Graeme Souness admits he has big regrets over his time as Liverpool manager.
He admits he made big mistakes as he tried to stamp his authority on the Liverpool dressing room, as he left his post in 1994.
"That was a job that I was always going to be offered and I took it at the wrong time, there is no doubt about it," he told Sky Sports.
"I got the Liverpool job when I was 38. I had five years at Rangers that had gone really well, I had tremendous support from David Holmes and then David Murray, and I was running the show there and it went very well.

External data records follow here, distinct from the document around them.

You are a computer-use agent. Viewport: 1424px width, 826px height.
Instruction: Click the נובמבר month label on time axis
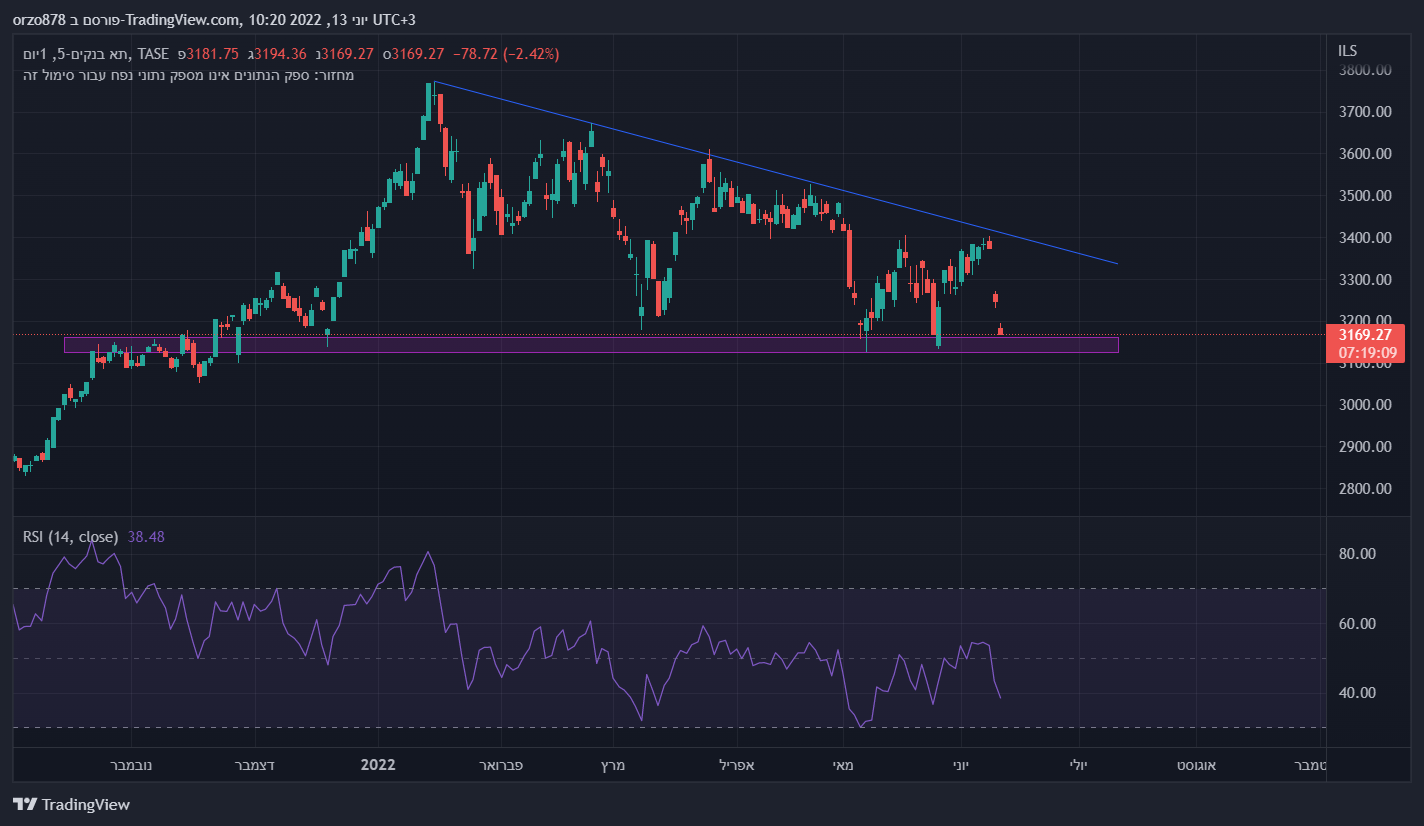coord(132,765)
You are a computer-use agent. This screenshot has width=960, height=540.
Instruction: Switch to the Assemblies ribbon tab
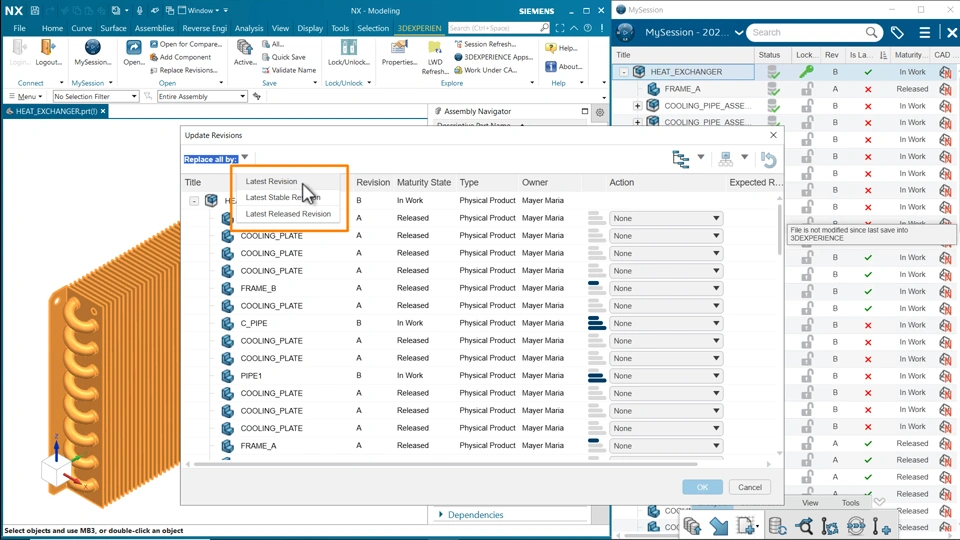pyautogui.click(x=154, y=28)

"I was offered the Liverpool job twice and said no twice, and then ultimately said yes. I thought I would go in there and change it. The one thing I learnt going to Italy was there's no real change in how the game should be played, but how players look after themselves. I was one of the chaps when it came to enjoying myself, and I tried to change that, and it was very easy when I went to Rangers to change that because that was a team that hadn't won the league in nine years.

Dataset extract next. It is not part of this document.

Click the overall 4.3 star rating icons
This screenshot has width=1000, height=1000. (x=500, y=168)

"I was saying 'this is what we are going to do and this is what we will do after the game'. At Rangers they bought into it because they were young boys, so then when I go to Liverpool and say I don't want to see fish and chips after the game and I don't want to see lager under the seats on the bus for the way back, the response you would get would be 'we have always done that'. It was very hard for me to argue that because I had been part of that culture."